Exercise -
Count every line in the entries that holds the word "computer". The reply is that count alone.

------------------------------------------------

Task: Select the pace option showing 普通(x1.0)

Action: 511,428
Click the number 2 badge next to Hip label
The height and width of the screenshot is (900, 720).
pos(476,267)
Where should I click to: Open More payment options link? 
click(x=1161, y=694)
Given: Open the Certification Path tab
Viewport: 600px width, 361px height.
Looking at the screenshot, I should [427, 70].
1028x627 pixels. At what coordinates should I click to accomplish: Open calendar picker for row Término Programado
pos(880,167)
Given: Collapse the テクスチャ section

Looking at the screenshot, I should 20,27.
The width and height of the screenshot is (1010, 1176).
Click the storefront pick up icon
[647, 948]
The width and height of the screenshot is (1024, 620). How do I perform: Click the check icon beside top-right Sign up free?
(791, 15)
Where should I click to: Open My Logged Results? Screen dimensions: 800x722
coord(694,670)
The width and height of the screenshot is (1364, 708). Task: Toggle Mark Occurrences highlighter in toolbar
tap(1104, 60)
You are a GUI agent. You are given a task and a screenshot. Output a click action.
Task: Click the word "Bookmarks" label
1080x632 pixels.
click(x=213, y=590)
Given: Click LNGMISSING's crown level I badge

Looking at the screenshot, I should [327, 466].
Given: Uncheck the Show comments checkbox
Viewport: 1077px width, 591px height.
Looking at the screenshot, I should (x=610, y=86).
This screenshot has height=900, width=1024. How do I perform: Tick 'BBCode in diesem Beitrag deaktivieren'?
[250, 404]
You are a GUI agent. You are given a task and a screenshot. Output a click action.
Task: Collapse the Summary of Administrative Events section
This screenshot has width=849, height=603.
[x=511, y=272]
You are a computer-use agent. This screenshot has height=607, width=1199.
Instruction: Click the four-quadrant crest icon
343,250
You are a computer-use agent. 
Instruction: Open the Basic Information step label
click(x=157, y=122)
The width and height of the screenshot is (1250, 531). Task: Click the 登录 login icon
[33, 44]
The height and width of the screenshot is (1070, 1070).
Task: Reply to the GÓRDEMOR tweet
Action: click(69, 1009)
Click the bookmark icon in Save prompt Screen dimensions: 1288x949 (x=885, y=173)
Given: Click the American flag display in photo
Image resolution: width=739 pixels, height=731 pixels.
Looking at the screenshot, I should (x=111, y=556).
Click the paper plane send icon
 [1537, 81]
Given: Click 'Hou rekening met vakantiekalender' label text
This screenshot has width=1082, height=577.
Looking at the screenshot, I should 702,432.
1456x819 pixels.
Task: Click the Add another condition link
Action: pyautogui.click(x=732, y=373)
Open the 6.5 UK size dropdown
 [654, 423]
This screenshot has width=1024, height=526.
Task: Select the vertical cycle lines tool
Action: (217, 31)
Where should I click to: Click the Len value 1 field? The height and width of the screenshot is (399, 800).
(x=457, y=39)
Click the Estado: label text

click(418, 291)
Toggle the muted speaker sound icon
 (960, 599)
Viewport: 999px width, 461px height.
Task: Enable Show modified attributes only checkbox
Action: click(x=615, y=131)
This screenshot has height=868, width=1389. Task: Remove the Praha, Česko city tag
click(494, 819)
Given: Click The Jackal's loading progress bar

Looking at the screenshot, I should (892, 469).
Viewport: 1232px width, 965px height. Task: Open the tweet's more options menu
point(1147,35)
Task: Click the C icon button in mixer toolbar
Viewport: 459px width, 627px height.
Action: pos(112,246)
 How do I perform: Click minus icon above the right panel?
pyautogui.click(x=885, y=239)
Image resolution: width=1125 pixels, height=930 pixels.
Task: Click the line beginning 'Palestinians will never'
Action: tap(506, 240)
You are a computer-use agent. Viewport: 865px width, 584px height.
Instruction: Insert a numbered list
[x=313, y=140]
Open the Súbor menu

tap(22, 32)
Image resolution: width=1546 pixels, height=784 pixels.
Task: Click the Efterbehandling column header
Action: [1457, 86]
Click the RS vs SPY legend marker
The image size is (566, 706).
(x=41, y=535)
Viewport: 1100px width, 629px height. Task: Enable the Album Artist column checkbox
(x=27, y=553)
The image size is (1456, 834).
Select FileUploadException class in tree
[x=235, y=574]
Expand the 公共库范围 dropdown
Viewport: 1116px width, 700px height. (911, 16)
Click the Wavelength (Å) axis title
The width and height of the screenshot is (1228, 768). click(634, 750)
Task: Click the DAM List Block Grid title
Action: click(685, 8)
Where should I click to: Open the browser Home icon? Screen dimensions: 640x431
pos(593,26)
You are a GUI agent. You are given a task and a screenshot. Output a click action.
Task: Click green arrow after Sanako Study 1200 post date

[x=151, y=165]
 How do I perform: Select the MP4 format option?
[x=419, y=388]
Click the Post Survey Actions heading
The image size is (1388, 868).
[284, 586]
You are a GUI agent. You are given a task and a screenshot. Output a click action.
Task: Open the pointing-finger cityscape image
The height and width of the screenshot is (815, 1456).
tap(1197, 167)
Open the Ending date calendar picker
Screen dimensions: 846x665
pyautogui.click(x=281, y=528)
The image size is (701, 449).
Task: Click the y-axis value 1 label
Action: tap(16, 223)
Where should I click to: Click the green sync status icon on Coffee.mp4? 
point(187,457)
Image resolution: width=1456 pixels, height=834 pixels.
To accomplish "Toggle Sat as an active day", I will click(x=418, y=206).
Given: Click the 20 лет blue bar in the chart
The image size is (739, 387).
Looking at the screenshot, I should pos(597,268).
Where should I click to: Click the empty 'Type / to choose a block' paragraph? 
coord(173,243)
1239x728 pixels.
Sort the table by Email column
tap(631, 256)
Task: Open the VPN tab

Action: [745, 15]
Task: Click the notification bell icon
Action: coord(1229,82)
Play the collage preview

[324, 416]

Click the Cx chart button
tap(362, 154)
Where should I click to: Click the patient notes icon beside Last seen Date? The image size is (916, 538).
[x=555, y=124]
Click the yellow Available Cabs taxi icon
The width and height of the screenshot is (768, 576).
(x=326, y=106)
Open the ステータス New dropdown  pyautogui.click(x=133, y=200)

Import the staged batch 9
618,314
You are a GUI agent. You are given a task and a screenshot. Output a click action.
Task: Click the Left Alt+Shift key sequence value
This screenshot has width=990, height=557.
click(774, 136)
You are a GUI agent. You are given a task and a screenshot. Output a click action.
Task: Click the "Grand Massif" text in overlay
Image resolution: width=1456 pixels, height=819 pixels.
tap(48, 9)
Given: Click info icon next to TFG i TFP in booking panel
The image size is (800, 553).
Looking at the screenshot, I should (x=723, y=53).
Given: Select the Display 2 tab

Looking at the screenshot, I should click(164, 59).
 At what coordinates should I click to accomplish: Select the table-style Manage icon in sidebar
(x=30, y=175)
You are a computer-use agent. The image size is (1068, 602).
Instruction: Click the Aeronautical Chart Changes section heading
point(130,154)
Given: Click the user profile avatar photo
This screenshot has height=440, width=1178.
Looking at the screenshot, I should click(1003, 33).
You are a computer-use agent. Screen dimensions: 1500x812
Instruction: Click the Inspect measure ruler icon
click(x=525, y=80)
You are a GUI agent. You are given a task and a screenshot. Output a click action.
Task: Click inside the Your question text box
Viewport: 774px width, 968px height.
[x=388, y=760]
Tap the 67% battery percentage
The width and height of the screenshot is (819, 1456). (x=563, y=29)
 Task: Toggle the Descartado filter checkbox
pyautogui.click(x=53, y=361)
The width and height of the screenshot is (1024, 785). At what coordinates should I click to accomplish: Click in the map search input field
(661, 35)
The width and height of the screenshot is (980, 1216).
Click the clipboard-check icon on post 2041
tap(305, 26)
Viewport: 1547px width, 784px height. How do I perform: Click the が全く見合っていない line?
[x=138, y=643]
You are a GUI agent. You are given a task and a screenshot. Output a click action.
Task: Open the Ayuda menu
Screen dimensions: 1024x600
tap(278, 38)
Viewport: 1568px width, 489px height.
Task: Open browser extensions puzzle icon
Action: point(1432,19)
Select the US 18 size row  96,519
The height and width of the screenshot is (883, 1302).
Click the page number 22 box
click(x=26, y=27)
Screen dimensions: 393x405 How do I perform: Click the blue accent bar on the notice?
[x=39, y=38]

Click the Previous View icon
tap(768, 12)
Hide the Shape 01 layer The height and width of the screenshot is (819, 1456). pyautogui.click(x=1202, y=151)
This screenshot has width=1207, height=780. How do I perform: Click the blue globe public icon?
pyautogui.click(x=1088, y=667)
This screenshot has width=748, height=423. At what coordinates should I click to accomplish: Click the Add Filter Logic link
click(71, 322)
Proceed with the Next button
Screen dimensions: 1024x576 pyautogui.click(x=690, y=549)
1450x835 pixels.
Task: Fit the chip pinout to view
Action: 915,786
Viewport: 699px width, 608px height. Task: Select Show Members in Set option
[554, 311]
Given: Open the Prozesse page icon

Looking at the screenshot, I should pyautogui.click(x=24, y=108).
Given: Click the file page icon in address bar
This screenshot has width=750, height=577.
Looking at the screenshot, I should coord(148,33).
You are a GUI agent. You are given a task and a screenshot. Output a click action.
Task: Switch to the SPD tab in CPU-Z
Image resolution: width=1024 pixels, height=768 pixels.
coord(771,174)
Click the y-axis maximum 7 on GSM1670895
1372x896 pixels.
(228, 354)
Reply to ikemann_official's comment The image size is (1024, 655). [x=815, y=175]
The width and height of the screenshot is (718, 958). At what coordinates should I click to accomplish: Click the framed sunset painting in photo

------------------------------------------------

Solution to this task -
5